Allyson Mackey studies individual differences in brain plasticity and development with an eye towards personalizing the type and timing of educational interventions.
What I have achieved during the fellowship
The Jacobs Fellowship has focused my entire lab on how children’s early experiences shape their learning. It has allowed me to form collaborations with developmental psychologists that I may never have sought out without the fellowship (e.g., Bonawitz, Gopnik, Hirsh-Pasek, Golinkoff). These collaborations have led me to look beyond the effects of stress and poverty, and to work on understanding how children’s positive experiences impact the development of creativity, curiosity, and persistence.
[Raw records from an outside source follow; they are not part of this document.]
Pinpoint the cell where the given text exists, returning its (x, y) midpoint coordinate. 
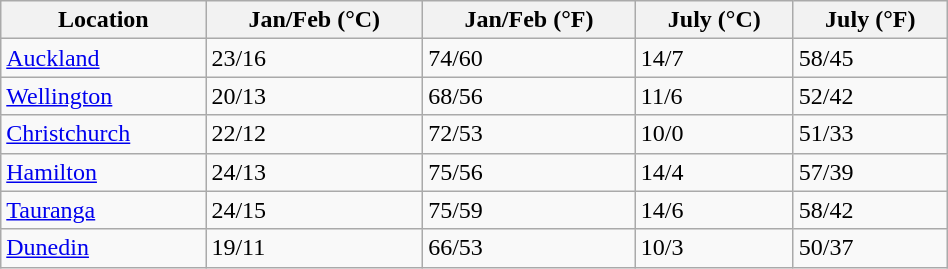
10/3 (714, 248)
Hamilton (104, 172)
Jan/Feb (°F) (530, 20)
Dunedin (104, 248)
July (°F) (870, 20)
72/53 (530, 134)
Tauranga (104, 210)
10/0 (714, 134)
23/16 (314, 58)
74/60 (530, 58)
58/42 (870, 210)
20/13 (314, 96)
58/45 (870, 58)
Jan/Feb (°C) (314, 20)
52/42 (870, 96)
75/59 (530, 210)
Christchurch (104, 134)
68/56 (530, 96)
14/4 (714, 172)
75/56 (530, 172)
14/7 (714, 58)
14/6 (714, 210)
50/37 (870, 248)
66/53 (530, 248)
Location (104, 20)
19/11 (314, 248)
57/39 (870, 172)
51/33 (870, 134)
Auckland (104, 58)
Wellington (104, 96)
11/6 (714, 96)
24/15 (314, 210)
24/13 (314, 172)
July (°C) (714, 20)
22/12 (314, 134)
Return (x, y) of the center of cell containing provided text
We spent the past 3 years collecting environmental, cognitive, and neuroimaging data on 130 children between the ages of 4 and 8, and are just starting to present our findings at international conferences. We expect several findings to be published within the next year. The data I have collected will form the basis for 2 large federal grant submissions in 2020, one to NIH on accelerated development and learning, and one to NSF on cognitive interventions. The data have already helped me prove that my lab can handle large early childhood neuroimaging grants. We just began a grant from the NIH on early childhood neuroimaging in October 2019.
My future plans
I plan to continue to grow my lab around questions of how early childhood experiences impact brain development and plasticity, and to pilot cognitive intervention strategies. We plan to develop motion-resilient sequences and become leaders in bringing high quality, robust neuroimaging methods down to the early childhood age range.